Vida com História

Solidariedade de presente

Momento

Comentários (0) / 16 de dezembro de 2020

Nesse conto de Natal a solidariedade convoca o coração de um menino para um gesto de amor ao próximo. Vamos ser solidários.

Nas ruas da cidade morava um menino que perambulava atrás de abrigo e alimento. Vivia da generosidade de alguns, resistia aos maus tratos de muitos. Quantas vezes ele correu dos cachorros ou perdeu a luta contra concorrentes que, como ele, disputavam um prato de comida ou uma moeda para comprar bebida. 

Você deve estar pensando, que encanto pode ter uma história tão comum?

Vou contar. O menino, em uma noite de chuva, encontrou na calçada um bebê. Pequeno o suficiente para ele por no colo e quase ficar surdo com a sirene de choro que aumentava a medida que ele caminhava. Era tarde, muito tarde; nas casas a confraternização de Natal ocupava as famíías. O menino precisava salvar o bebê e não havia outro jeito senão bater de porta em porta.
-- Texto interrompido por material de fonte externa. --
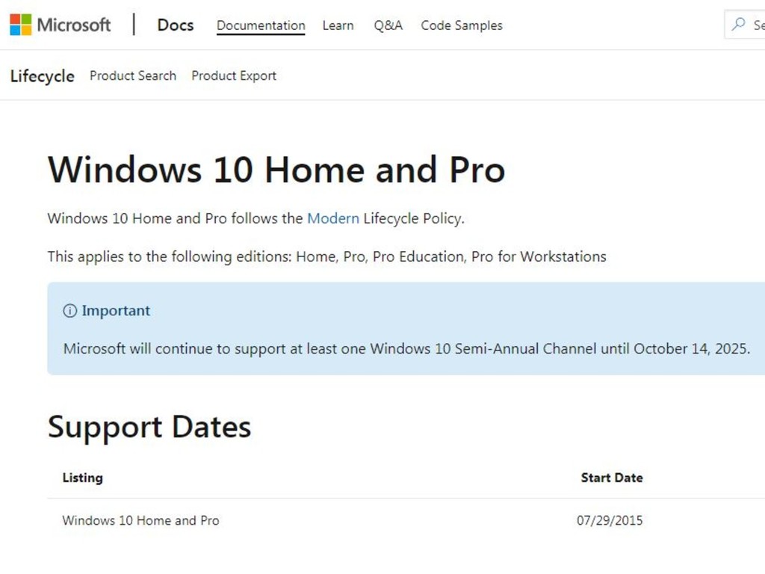
Task: Open the Q&A page
Action: click(388, 25)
E assim ele fez. Foram várias tentativas, em vão. Ninguém podia acreditar que um garoto estaria sozinho, na rua, querendo salvar um bebê. O risco que os noticiários apontavam de golpes montados para arruinar uma noite feliz, fecharam várias portas para ele, até que uma janela se abriu e dentro dela apareceu a figura de um velhinho. que você quer meu filho?
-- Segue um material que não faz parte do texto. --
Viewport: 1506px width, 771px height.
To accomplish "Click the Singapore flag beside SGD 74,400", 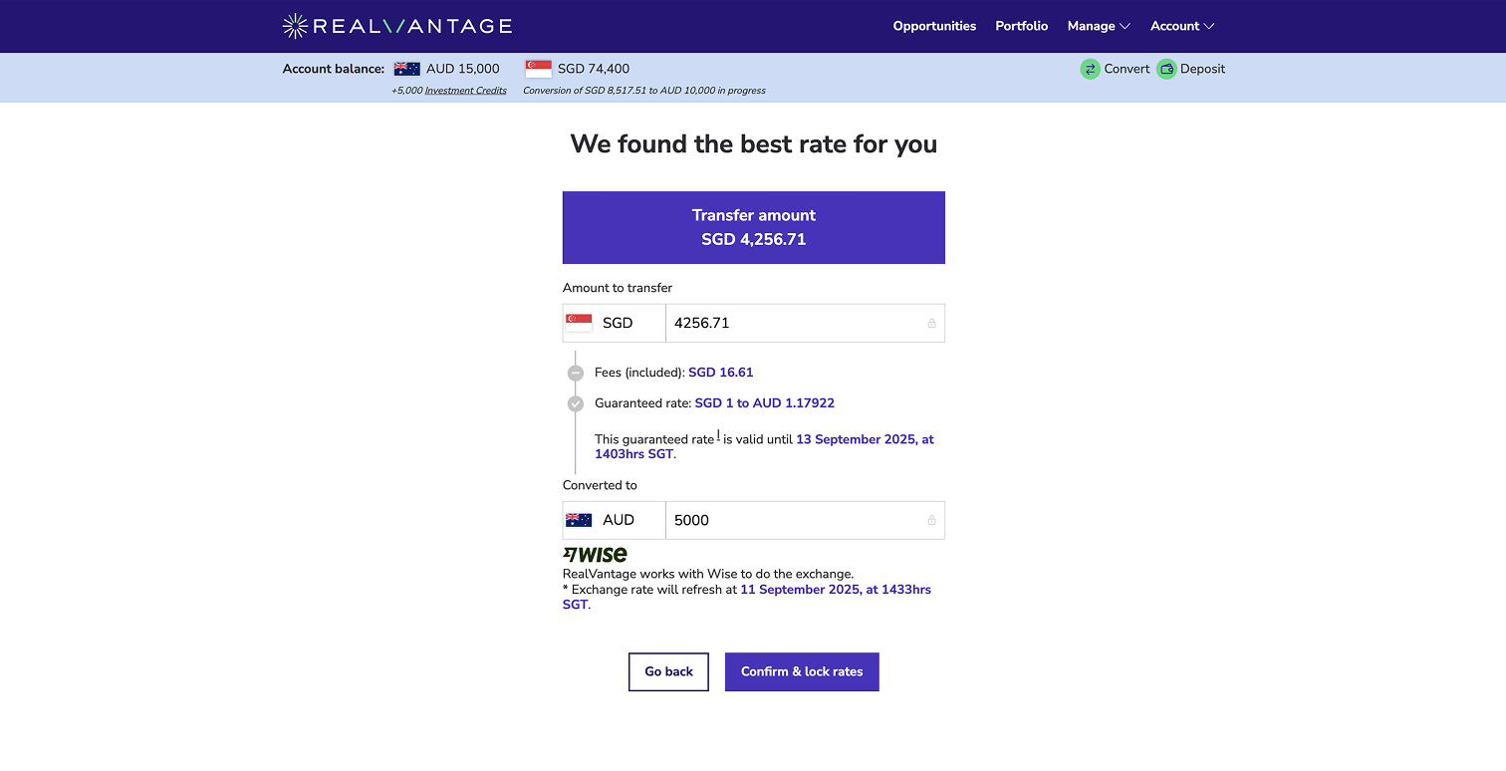I will [538, 69].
Achei esse bebê jogado na rua e  ele precisa de abrigo. Empurre o portão e pode entrar, disse o velhinho.

O garoto ficou entusiasmado com o convite. Teria uma noite de sono decente, talvez uma fatia de peru. Atravessou a porta de entrada, rápido, antes que o velhinho mudasse de idéia. Era um lugar confortável e espaçoso. Colocou o bebê em um sofá, examinou a sala, escolheu outro sofá para passar a noite e caminhou até o velhinho magro, pálido, de cabeça baixa, em uma cadeira de rodas. 

– Como você vê, sofremos do mesmo mal, eu, você e o bebê.

– Não entendi – respondeu o menino.

– O abandono. Eu nessa casa enorme, esquecido, torcendo para alguém bater na minha porta. Gostaria de passar a noite aqui?

– Não.

– Não? 

– Não, eu preciso salvar um bebê e um velhinho. 

E o garoto saiu e bateu em outras portas. Atrás de uma delas, alguém atendeu o pedido do menino.